Hugging Face Transformers provides pre-trained models for NLP tasks — eliminating the need to train from scratch for most applications.

Installation

  pip install transformers torch sentencepiece
  

Sentiment Analysis — Zero Setup

  from transformers import pipeline

classifier = pipeline("sentiment-analysis")

results = classifier([
    "I love this product!",
    "Terrible experience, would not recommend.",
    "It was okay, nothing special.",
])

for text, result in zip(
    ["I love...", "Terrible...", "It was okay..."],
    results,
):
    print(f"{result['label']}: {result['score']:.3f}")
  

Text Classification with Custom Model

  from transformers import AutoTokenizer, AutoModelForSequenceClassification
import torch

model_name = "distilbert-base-uncased-finetuned-sst-2-english"
tokenizer = AutoTokenizer.from_pretrained(model_name)
model = AutoModelForSequenceClassification.from_pretrained(model_name)

def classify(text):
    inputs = tokenizer(text, return_tensors="pt", truncation=True, max_length=512)
    with torch.no_grad():
        outputs = model(**inputs)
    probs = torch.softmax(outputs.logits, dim=1)
    label = model.config.id2label[probs.argmax().item()]
    confidence = probs.max().item()
    return label, confidence

label, conf = classify("This movie was absolutely fantastic!")
print(f"{label} ({conf:.2f})")
  

Named Entity Recognition (NER)

  ner = pipeline("ner", grouped_entities=True)

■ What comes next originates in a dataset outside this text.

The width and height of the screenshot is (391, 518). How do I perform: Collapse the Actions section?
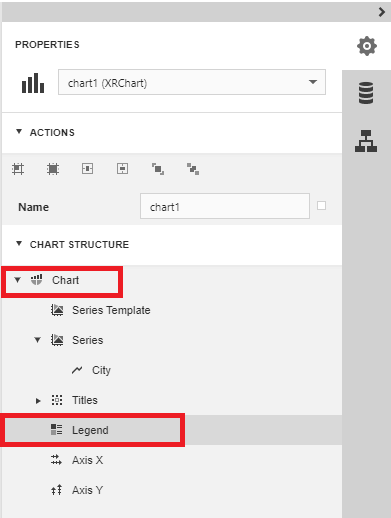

text = "Apple Inc. was founded by Steve Jobs in Cupertino, California."
entities = ner(text)

for entity in entities:
    print(f"{entity['word']}: {entity['entity_group']} ({entity['score']:.2f})")
  

Text Generation

  generator = pipeline("text-generation", model="gpt2")

prompt = "Python is a programming language that"
output = generator(prompt, max_length=50, num_return_sequences=1)
print(output[0]["generated_text"])
  

Question Answering

  qa = pipeline("question-answering")

context = """
Python was created by Guido van Rossum and first released in 1991.
It emphasizes code readability and supports multiple programming paradigms.
"""

result = qa(question="Who created Python?", context=context)
print(f"Answer: {result['answer']} (confidence: {result['score']:.2f})")
  

Fine-Tuning on Custom Data

For domain-specific tasks, fine-tune a pre-trained model:

  from transformers import TrainingArguments, Trainer
from datasets import load_dataset

dataset = load_dataset("imdb")  # movie reviews

training_args = TrainingArguments(
    output_dir="./results",
    num_train_epochs=3,
    per_device_train_batch_size=16,
    eval_strategy="epoch",
    logging_steps=100,
)

# Define model, tokenizer, data collator, then:
# trainer = Trainer(model=model, args=training_args, train_dataset=..., eval_dataset=...)
# trainer.train()
  

See Hugging Face docs for full fine-tuning tutorials.

Model Hub

Browse 500,000+ models at huggingface.co/models:

Task Example Model
Sentiment distilbert-base-uncased-finetuned-sst-2-english
Translation Helsinki-NLP/opus-mt-en-fr
Summarization facebook/bart-large-cnn
NER dslim/bert-base-NER
Code generation bigcode/starcoder2-7b

Production Tips

  1. Cache models locally — first download is slow
  2. Use GPU when available — device=0 in pipeline
  3. Batch inputs for throughput
  4. Set max_length to control memory usage
  5. Consider distilled models (DistilBERT) for faster inference

Hugging Face democratized NLP — tasks that required research teams now take five lines of Python.